DIRECTIONS:
Begin with the line below holding "You are a computer-use" and go on through the line holding "The width and", duplicating each line exactly and leaving out pictures.

Stored items
◇ ◇ ◇
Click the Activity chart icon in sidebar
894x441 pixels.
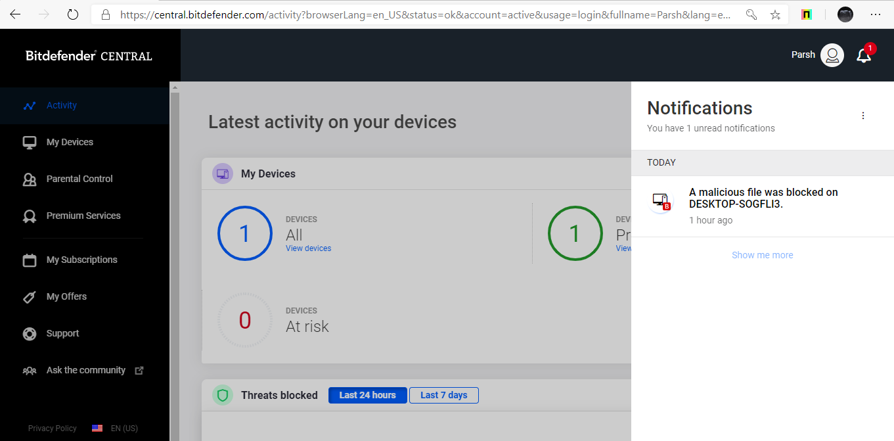29,106
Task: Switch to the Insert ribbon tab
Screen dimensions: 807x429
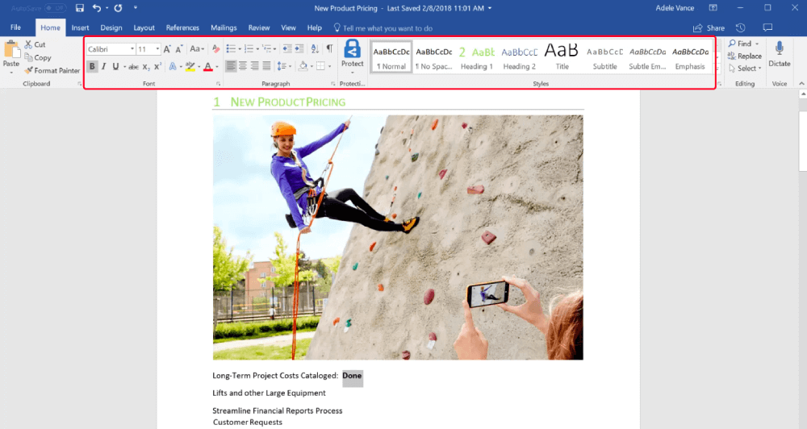Action: click(80, 28)
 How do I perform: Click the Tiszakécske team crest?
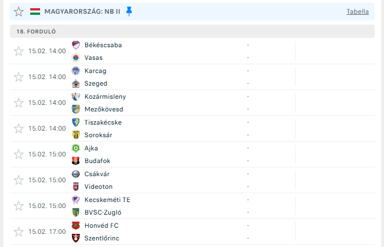click(x=76, y=122)
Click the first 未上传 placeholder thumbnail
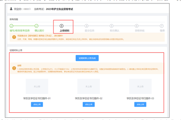The image size is (181, 120). click(37, 87)
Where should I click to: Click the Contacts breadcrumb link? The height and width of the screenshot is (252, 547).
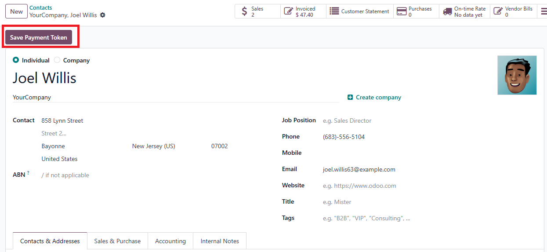[40, 7]
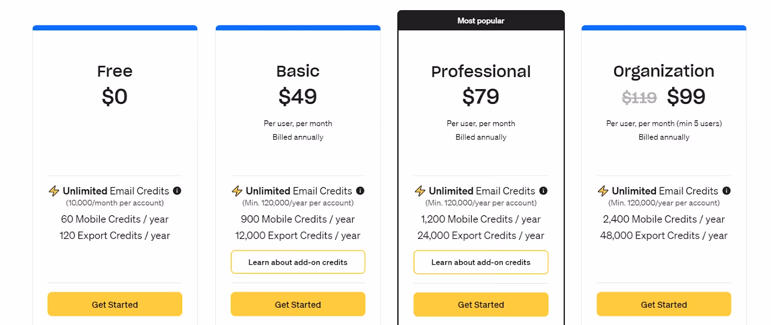Viewport: 771px width, 325px height.
Task: Click Billed annually text under Basic pricing
Action: pyautogui.click(x=298, y=137)
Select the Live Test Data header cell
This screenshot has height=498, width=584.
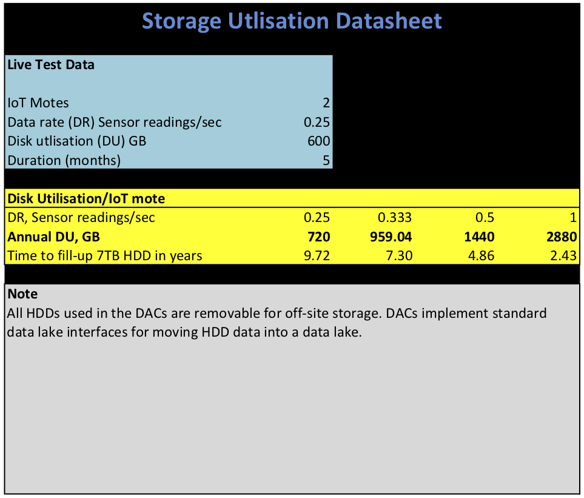(51, 65)
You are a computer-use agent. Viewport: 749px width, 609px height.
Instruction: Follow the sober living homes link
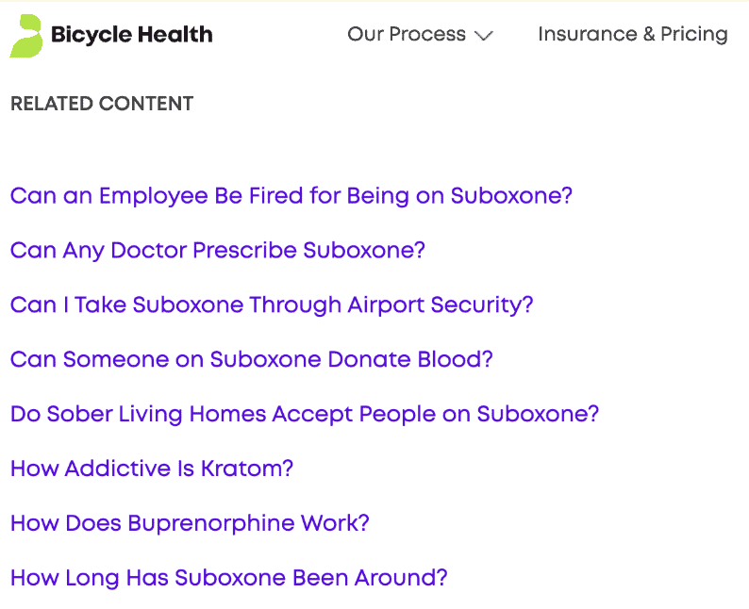305,414
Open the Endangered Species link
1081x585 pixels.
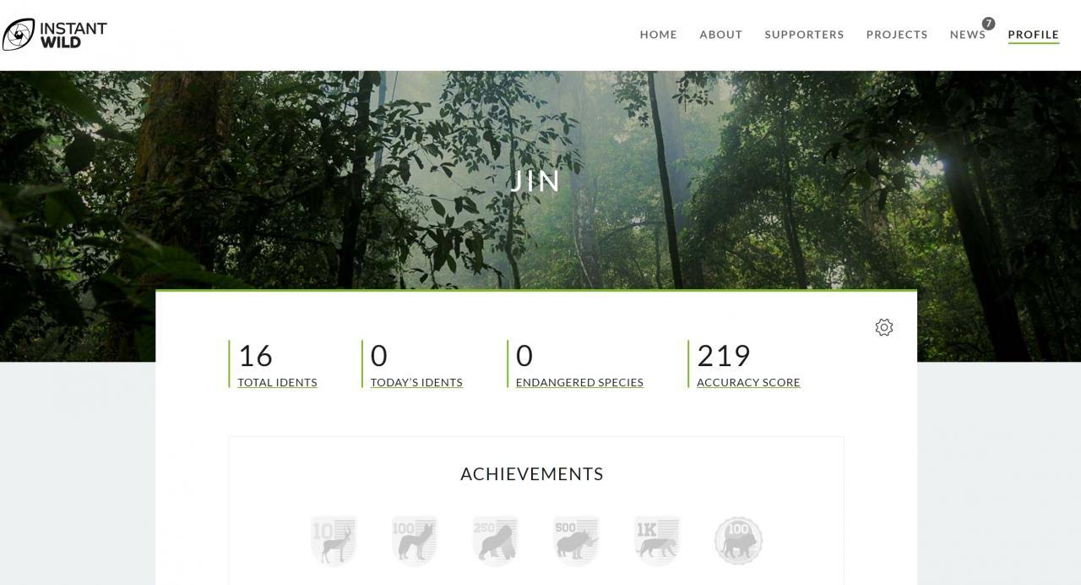[579, 382]
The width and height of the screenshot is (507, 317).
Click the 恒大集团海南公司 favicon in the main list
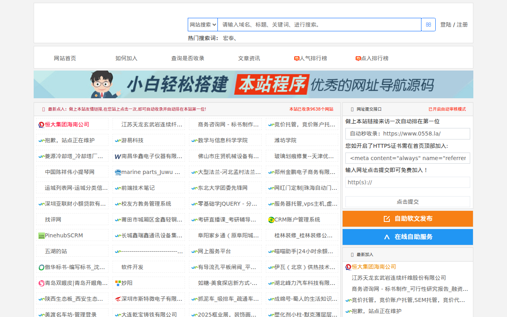[x=41, y=125]
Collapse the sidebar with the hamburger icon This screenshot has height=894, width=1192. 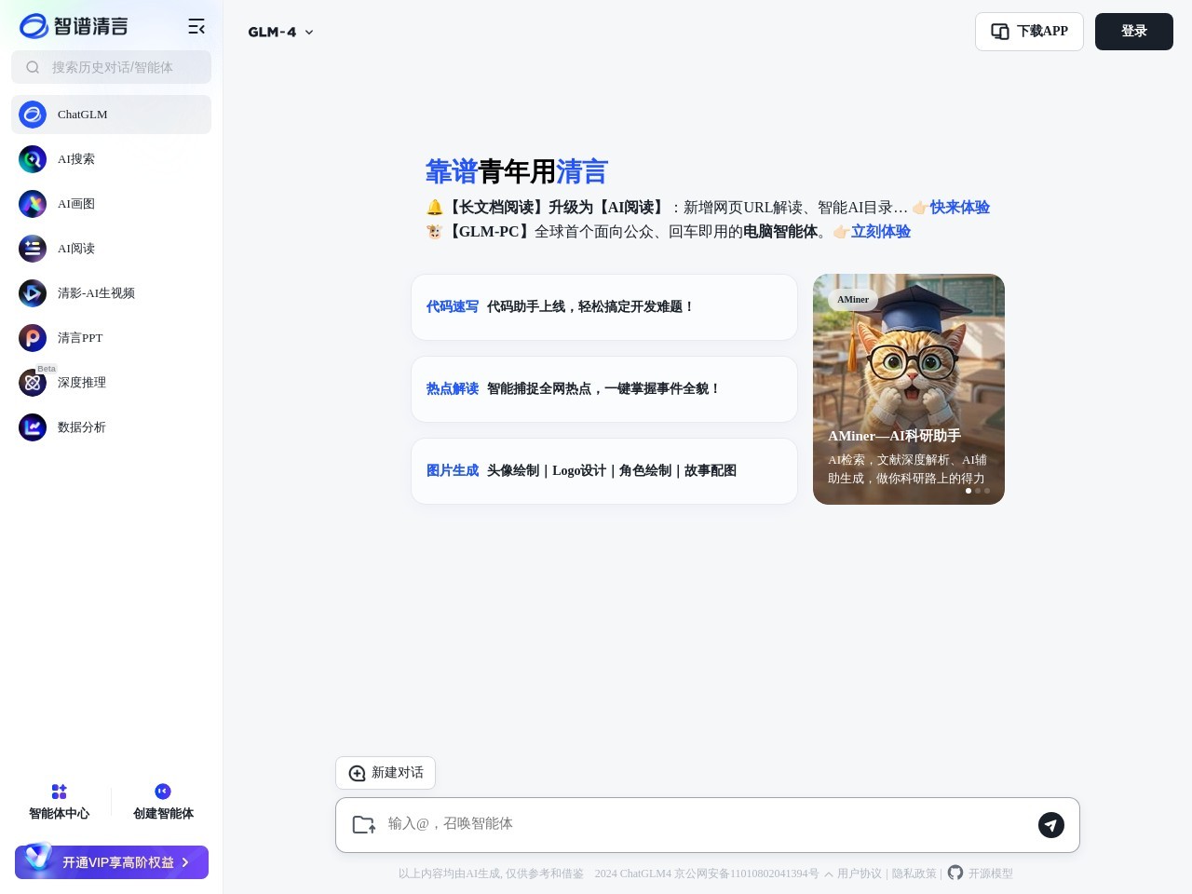click(x=196, y=26)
◇ ◇ ◇
WRITTEN RESPONSE:
You are a computer-use agent. Viewport: 749px width, 609px height.
Instruction: Follow the sober living homes link
305,414
Open the Endangered Species link
1081x585 pixels.
[579, 382]
The width and height of the screenshot is (507, 317).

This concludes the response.